Tracy Adams, Advertising Research Foundation

What has been the most significant change in consumer behavior in the last 10 years, and how has it impacted the way you think about marketing and communications?

If I had to name the most significant change in consumer behavior over the past decade, it would be the impact of social media on how people see themselves today. I’d call it the normalization of reflexivity — the way individuals now observe, narrate, and curate their own lives through digital platforms. Technology didn’t just connect consumers; it taught them to view themselves as visible subjects in a data-driven world. Every post, purchase, and click has become part of an ongoing act of self-definition.

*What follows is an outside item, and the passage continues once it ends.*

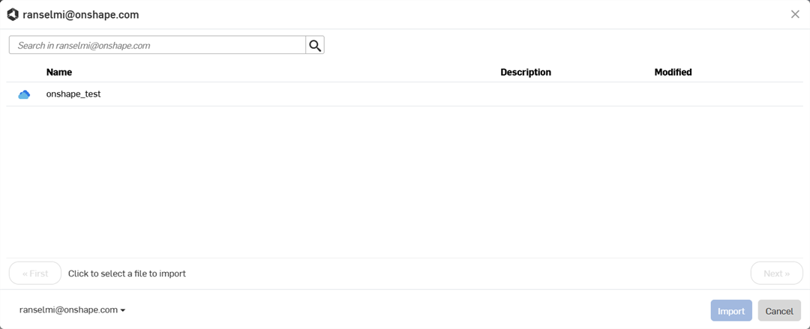The height and width of the screenshot is (329, 810).
Task: Click the 'Click to select a file to import' text
Action: point(127,274)
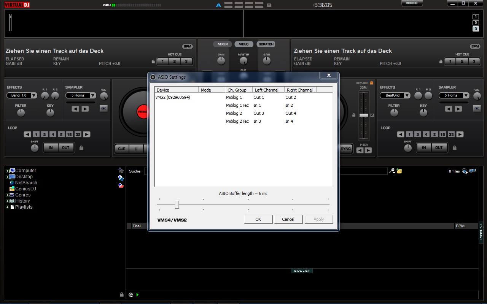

This shift has transformed marketing. A decade ago, brands reflected aspirations back to consumers; today, consumers use brands as mirrors to project their own. The marketplace has become a feedback loop of representation — we buy not only what we like, but what signals who we are, and who we wish to be seen as. This blurs traditional boundaries between consumption, communication, and identity, explaining why fandoms behave like social movements and everyday products carry moral and political weight.

From a sociological standpoint, this is the rise of the performative consumer. In an algorithmic environment where systems mirror our preferences back to us, people engage in performative participation — signaling values and affiliations through brands, hashtags, and memes. Marketing is no longer about persuasion; it’s about participating in the creation of meaning and culture.

For researchers, this redefines what “insight” means. Traditional segmentation assumed stable categories — demographics, psychographics, purchase intent — but those dissolve in real time. The same person behaves differently on TikTok, Reddit, or in a brand survey. Our task has expanded from measuring attitudes to understanding how people locate themselves within cultural narratives.

At the ARF, this perspective shapes how I approach marketing and advertising research. Our work remains grounded in quantitative, longitudinal, and experimental methods — ensuring rigor and replicability — but even the most sophisticated metrics must be interpreted within their social context. Across current initiatives — from validating attention measures and tracking privacy attitudes to analyzing AI adoption — we aim to ensure data reflects not just what consumers do, but the conditions under which they act and perceive.

Ultimately, the greatest behavioral change is epistemological. Consumers — and researchers — now live inside systems of reflection. Marketing today is about managing meaning in an age where everyone, consumer and brand alike, is both observer and observed.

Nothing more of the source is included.